=== WHAT NEEDS TO BE DONE ===
Convert the entries below into a JSON list of strings with one string per line, skipping blank lines and leaving out the pictures.

=== THE DATA ===
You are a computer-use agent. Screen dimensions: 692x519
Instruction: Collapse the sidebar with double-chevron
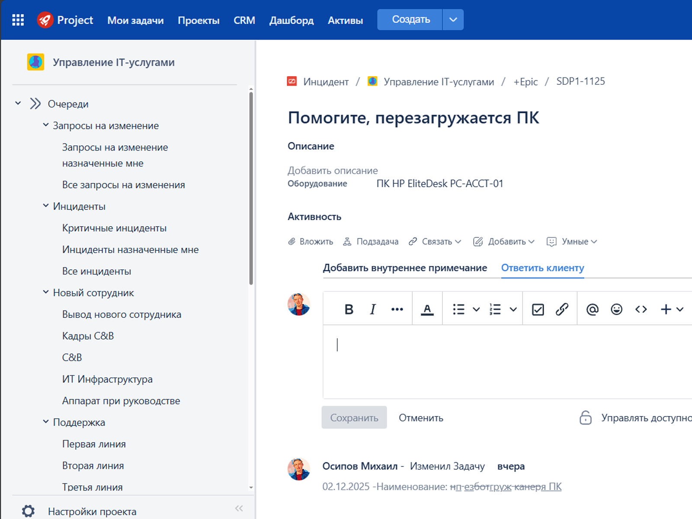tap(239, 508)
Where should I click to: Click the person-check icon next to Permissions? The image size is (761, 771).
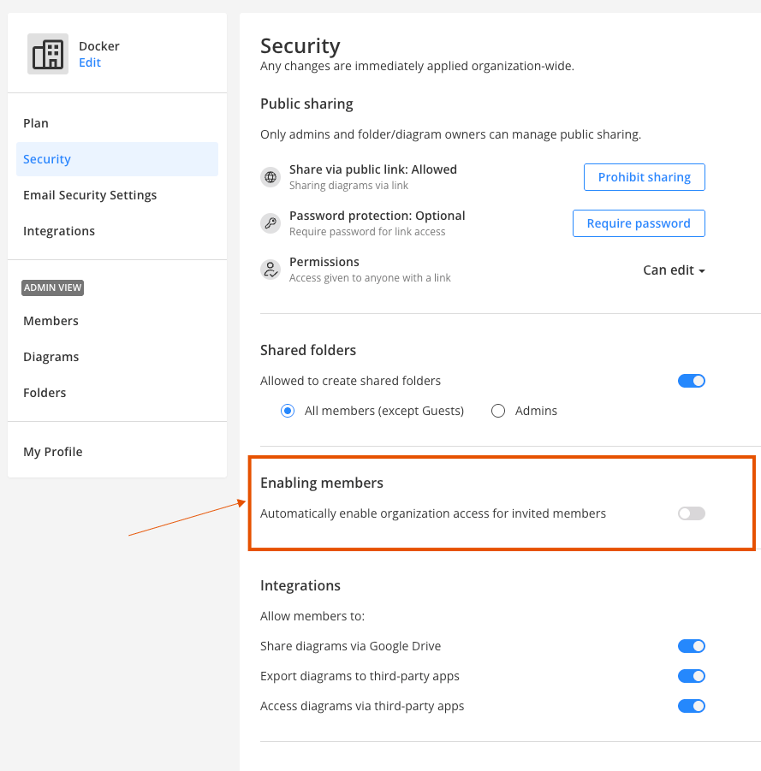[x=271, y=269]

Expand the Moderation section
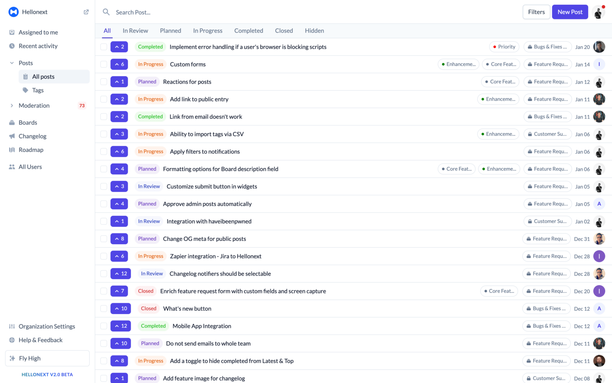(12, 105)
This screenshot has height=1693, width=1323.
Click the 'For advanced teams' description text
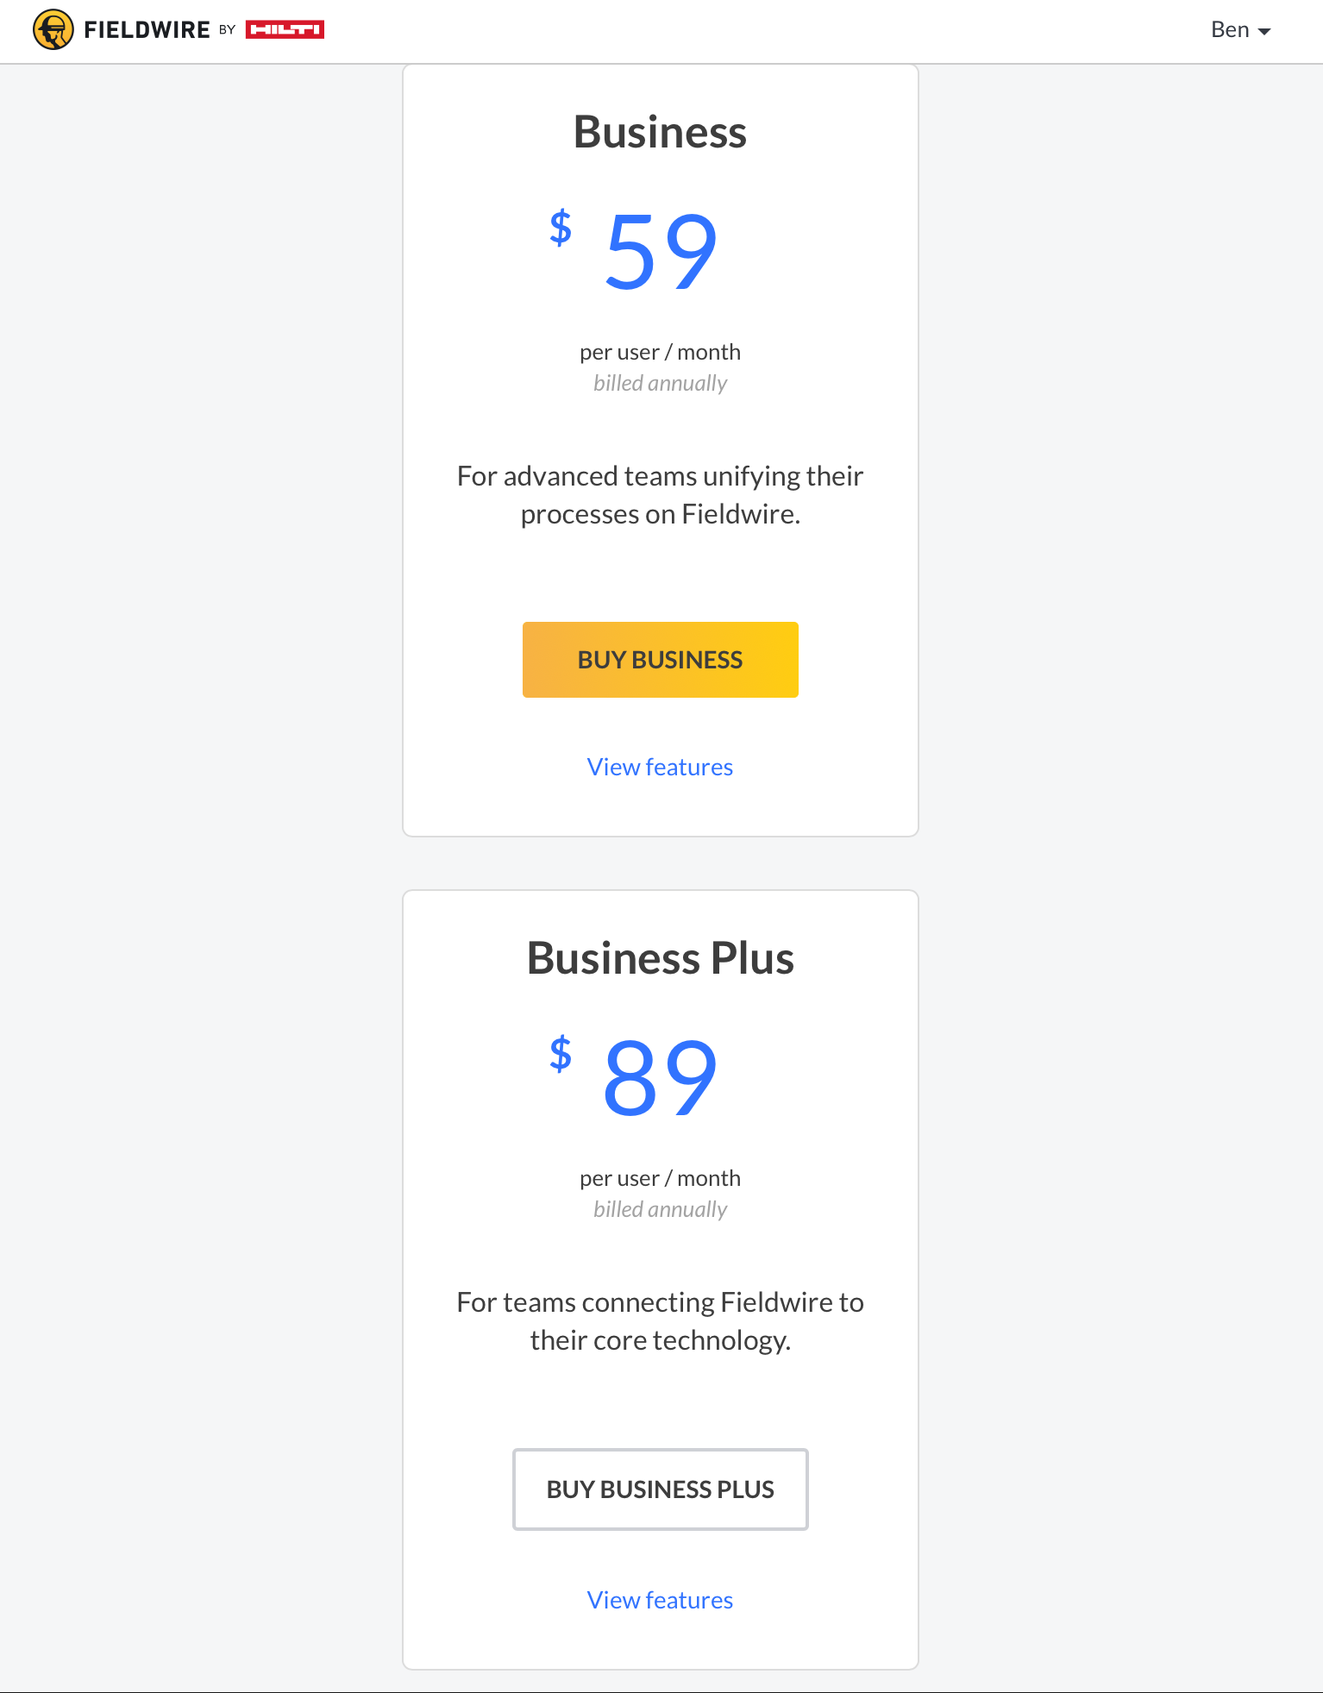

=== SOLUTION TO THIS TASK ===
[
  "You are a computer-use agent. Screen dimensions: 692x519",
  "Instruction: Collapse the sidebar with double-chevron",
  "tap(239, 508)",
  "Where should I click to: Click the person-check icon next to Permissions? The image size is (761, 771).",
  "[x=271, y=269]",
  "Expand the Moderation section",
  "(12, 105)",
  "This screenshot has height=1693, width=1323.",
  "Click the 'For advanced teams' description text"
]